Мир вступает в новую эпоху, в которой самым сильным законом будет не закон о суверенитете, а о спросе и предложении. Как заметил ученый Гэри Гереффи (Gary Gereffi) из Университета Дьюка, к денационализации сегодня подключаются компании, пользующиеся возможностями самых разных географических мест для создания цепочек добавленной стоимости. Это приносит успех таким компаниям, как сырьевой трейдер Glencore и логистическая фирма Archer Daniels Midland, которые не занимаются производством товаров, но являются экспертами в поиске и приобретении тех ингредиентов, которыми пользуются в своем производстве метанациональные фирмы, где бы в них ни возникала потребность.
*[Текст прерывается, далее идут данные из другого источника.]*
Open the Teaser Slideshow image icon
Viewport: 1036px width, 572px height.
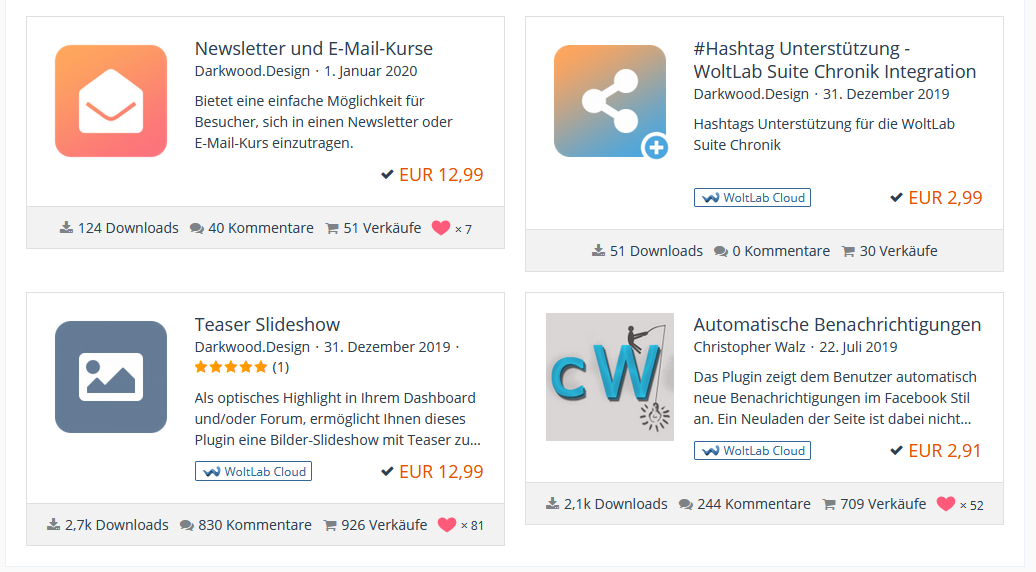[x=111, y=377]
Могут ли компании пойти еще дальше, превратившись из фирм без национальности в виртуальные фирмы? В 2013 году Баладжи Сринивасан (Balaji Srinivasan) (он сейчас работает партнером в фирме венчурного капитала Andreessen Horowitz) произнес вызвавшую острую полемику речь, в которой заявил, что Кремниевая долина становится влиятельнее Уолл-Стрит и американского правительства. Он рассказал о «полном уходе Кремниевой долины», о создании «общества присоединившихся за пределами США, которыми управляют технологии». Его главная мысль состоит в том, что поскольку различные сообщества все чаще существуют в онлайне, то и бизнес может полностью переместиться в сетевое «облако».
Представление о том, что облагать налогом метанациональные компании надо там, где находятся их штаб-квартиры, сегодня кажется совершенно устаревшим. Но полный уход, о котором говорит Сринивасан, может показаться технологической утопией. Однако если компании без государственной принадлежности живут по одному правилу, это вызвано тем, что всегда есть другие места, где можно получать больше прибыли, где дружелюбнее режим надзора и контроля, где больше благоприятных возможностей. Вера в это помогает находчивым, мобильным и умным корпорациям перерастать своих хозяев, в том числе, господствующую в мире сверхдержаву. В этом плане метанациональные компании разрывают земные путы и овладевают силой облачного влияния. И это уже становится реальностью. Возможно, это даже неизбежный процесс.